TASK STATEMENT: Recast everything from the start of the lines down to and including the line that contains "Click the BTDB" as a Markdown table with the columns Row and Line text, skipping blank lines. Include only those lines.

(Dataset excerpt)
-----
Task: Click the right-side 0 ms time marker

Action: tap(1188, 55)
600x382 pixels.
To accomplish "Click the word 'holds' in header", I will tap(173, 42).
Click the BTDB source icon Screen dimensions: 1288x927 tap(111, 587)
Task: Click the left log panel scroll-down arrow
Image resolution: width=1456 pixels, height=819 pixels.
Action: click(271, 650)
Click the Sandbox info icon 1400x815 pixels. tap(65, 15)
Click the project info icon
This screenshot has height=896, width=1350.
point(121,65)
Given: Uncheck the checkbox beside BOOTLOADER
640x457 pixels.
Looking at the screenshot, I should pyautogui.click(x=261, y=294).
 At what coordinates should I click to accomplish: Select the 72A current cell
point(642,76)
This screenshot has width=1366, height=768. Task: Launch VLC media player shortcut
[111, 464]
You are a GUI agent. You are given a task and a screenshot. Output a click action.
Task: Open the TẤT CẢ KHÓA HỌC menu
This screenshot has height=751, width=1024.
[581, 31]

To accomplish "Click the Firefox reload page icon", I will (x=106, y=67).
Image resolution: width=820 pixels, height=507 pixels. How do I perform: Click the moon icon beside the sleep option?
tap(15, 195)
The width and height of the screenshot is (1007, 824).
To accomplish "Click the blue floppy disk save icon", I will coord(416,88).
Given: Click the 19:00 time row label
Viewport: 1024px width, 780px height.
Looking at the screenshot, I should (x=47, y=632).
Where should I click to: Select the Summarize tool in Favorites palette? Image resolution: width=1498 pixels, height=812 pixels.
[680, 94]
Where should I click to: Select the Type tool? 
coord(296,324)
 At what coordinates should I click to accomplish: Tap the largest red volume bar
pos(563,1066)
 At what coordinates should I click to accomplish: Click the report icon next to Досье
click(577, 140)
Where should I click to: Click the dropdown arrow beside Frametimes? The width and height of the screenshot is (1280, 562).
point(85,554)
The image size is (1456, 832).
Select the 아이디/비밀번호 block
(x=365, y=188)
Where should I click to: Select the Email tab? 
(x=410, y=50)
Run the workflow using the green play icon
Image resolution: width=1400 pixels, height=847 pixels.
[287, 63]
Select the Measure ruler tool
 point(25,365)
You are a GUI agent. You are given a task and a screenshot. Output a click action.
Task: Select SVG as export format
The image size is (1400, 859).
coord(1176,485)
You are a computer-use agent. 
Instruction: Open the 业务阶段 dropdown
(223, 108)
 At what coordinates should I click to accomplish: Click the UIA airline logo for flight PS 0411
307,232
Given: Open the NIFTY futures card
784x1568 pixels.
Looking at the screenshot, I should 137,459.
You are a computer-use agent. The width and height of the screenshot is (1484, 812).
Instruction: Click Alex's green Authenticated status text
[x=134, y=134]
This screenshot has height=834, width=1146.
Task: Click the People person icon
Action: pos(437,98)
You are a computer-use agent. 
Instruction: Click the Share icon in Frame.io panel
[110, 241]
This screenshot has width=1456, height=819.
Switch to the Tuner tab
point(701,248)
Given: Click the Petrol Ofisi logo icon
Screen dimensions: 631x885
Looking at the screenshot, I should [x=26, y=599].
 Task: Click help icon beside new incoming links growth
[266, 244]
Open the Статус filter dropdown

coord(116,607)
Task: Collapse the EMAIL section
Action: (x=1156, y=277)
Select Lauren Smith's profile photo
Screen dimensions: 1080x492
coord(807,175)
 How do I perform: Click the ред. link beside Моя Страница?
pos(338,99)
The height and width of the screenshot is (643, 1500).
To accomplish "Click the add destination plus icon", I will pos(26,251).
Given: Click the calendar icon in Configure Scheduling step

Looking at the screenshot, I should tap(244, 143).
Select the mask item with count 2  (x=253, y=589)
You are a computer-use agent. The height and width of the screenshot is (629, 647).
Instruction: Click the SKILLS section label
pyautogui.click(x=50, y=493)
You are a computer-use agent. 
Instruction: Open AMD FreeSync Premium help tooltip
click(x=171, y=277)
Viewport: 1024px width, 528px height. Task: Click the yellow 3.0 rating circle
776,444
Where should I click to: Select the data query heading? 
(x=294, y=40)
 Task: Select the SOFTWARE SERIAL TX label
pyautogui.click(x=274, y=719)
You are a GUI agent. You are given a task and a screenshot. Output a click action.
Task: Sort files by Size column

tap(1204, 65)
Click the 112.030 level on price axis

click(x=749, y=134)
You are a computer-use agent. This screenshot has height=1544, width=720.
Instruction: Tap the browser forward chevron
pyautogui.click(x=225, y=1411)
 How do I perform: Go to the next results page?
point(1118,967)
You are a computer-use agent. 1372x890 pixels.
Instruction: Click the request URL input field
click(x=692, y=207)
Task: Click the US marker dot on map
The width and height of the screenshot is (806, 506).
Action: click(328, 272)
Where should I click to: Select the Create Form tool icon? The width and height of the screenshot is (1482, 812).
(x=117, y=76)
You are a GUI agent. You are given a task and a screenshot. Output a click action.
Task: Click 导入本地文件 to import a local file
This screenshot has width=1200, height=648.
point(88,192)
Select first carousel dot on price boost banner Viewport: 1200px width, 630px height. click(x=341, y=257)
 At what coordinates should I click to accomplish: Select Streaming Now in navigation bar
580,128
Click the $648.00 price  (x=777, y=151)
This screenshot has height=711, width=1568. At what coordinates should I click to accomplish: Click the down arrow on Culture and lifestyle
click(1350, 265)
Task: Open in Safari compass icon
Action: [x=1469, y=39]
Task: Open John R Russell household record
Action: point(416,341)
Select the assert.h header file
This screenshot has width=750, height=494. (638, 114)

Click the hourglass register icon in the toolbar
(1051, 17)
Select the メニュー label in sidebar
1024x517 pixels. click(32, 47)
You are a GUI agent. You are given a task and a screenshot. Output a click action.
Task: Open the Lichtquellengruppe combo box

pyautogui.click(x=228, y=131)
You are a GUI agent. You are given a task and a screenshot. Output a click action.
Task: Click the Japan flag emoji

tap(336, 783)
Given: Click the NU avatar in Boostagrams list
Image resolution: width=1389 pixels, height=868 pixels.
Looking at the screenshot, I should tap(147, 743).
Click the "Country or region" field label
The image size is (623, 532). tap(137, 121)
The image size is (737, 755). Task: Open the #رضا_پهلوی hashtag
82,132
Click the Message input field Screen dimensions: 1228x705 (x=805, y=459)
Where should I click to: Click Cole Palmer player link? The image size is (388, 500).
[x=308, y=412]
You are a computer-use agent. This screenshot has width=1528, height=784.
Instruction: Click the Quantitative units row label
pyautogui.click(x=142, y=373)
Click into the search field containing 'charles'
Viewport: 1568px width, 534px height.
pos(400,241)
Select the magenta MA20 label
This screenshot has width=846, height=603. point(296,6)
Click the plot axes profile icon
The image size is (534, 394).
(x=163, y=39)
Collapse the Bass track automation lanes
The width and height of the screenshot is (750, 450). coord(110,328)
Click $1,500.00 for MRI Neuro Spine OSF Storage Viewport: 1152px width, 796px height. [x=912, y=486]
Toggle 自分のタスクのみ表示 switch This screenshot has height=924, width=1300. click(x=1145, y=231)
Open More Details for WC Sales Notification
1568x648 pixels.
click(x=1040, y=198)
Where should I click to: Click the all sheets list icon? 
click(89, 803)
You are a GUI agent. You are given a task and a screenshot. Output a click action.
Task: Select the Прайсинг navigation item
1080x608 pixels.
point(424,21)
-----
TASK ANSWER:
| Row | Line text |
|---|---|
| 1 | Task: Click the right-side 0 ms time marker |
| 2 | Action: tap(1188, 55) |
| 3 | 600x382 pixels. |
| 4 | To accomplish "Click the word 'holds' in header", I will tap(173, 42). |
| 5 | Click the BTDB source icon Screen dimensions: 1288x927 tap(111, 587) |